World Equity Group Fined $225,000 Over Supervisory Failures Part I

shutterstock_185219489The Financial Industry Regulatory Authority (FINRA) recently sanctioned brokerage firm World Equity Group, Inc. (World Equity) alleging that between 2009 through 2012, the firm failed to implement an adequate supervisory system reasonably designed to detect and prevent potential rule violations including: (1) failure to preserve emails; (2) failure to establish and maintain account records and obtain suitability information; (3) failure to implement a supervisory system to ensure suitability of transactions in non-traditional ETFs; (4) failure to properly document adequate due diligence in connection with private placements and non-traded REITs; (5) failure to establish an adequate supervisory system for the review of activity for options activity in unapproved accounts; (6) failure to have a reasonable supervisory system to ensure compliance with Section 5 of the Securities Act of 1933; and (7) failure to adequately enforce information barrier procedures.

World Equity is a full service broker dealer and has been a FINRA member since 1992. The firm is based in Illinois and has approximately 160 brokers operating out of 68 registered branch offices.

One of the offerings FINRA investigated at World Equity was Newport Digital Technologies, Inc. (NDT). In 2008, according to FINRA, World Equity hired a new syndicate manager by the initials MN to lead the business line out of the firm’s Spokane office. During MN’s tenure as syndicate manager, World Equity was involved in several private offerings including the NDT offering for which the firm acted as the placement agent. NDT had been registered with the SEC since 2000 and originally was known as Golden Choice Foods Corporation and then as International Food Products Group, Inc. (IFPG). These companies were in the consumer food business until December 2008.
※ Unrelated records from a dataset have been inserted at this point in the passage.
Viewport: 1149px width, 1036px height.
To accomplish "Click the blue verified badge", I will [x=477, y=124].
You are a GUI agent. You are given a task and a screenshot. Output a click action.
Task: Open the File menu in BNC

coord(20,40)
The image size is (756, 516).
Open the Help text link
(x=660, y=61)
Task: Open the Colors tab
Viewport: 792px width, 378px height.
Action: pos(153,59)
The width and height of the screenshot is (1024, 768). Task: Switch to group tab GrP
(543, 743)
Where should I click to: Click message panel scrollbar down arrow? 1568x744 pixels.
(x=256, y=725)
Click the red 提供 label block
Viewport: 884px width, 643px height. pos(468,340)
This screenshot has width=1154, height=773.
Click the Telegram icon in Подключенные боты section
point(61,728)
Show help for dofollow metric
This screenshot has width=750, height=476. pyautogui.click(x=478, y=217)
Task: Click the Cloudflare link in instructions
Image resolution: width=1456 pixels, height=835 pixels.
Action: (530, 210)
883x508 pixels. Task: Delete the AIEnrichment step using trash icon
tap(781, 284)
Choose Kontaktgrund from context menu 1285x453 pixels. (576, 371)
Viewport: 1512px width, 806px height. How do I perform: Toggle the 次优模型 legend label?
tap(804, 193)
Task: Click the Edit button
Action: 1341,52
In December 2008, IFPG decided to discontinue in the food industry and transform itself into a technology company. In January 2009, FINRA found that MN introduced IFPG to WEG who established an investment committee that included World Equity employees, MN, and IFPG insiders. Thereafter, FINRA alleged that MN was conducted due diligence on NDT. By July 28, 2009, World Equity and NDT had begun negotiating the draft private placement agreement that the firm approved in December 2009.

FINRA found that World Equity had placed NDT on its “watch list” on August 5, 2009, and on its “restricted list” by October 28, 2009. FINRA alleged that World Equity’s involvement as placement agent was not made public until the firm filed a Form D with the SEC on January 8, 2010. However, FINRA found that from late January 2009, through June 2009, firm employees and/or their family members purchased 1,021,000 shares of IFPG/NDT stock at an average price of $.04/share. In addition, FINRA alleged that from June 2009, through November 2010, 359,926,535 restricted shares of NDT valued at $11,877,575 were deposited into various firm accounts, including accounts belonging to World Equity’s senior executives, employees, representatives and their friends and families, many of whom had multiple accounts with the firm.

On August 9, 2012, NDT announced that it was leaving the technology business and returning to the specialty food industry. Thereafter, NDT’s registration with the SEC was revoked in June 2014. FINRA found that World Equity terminated MN and closed the Spokane office in December 2011.

FINRA found that, among other violations, these transactions raised red flags of potentially questionable trading activity in NDT in employee and customer accounts during the period January 8, 2009, through December 9, 2010, both prior to and during World Equity’s involvement as placement agent on the NDT Offering. FINRA alleged that at least 47 World Equity employees or customers engaged in transactions in NDT that should have at least raised a red flag regarding whether they were in possession of material non-public information.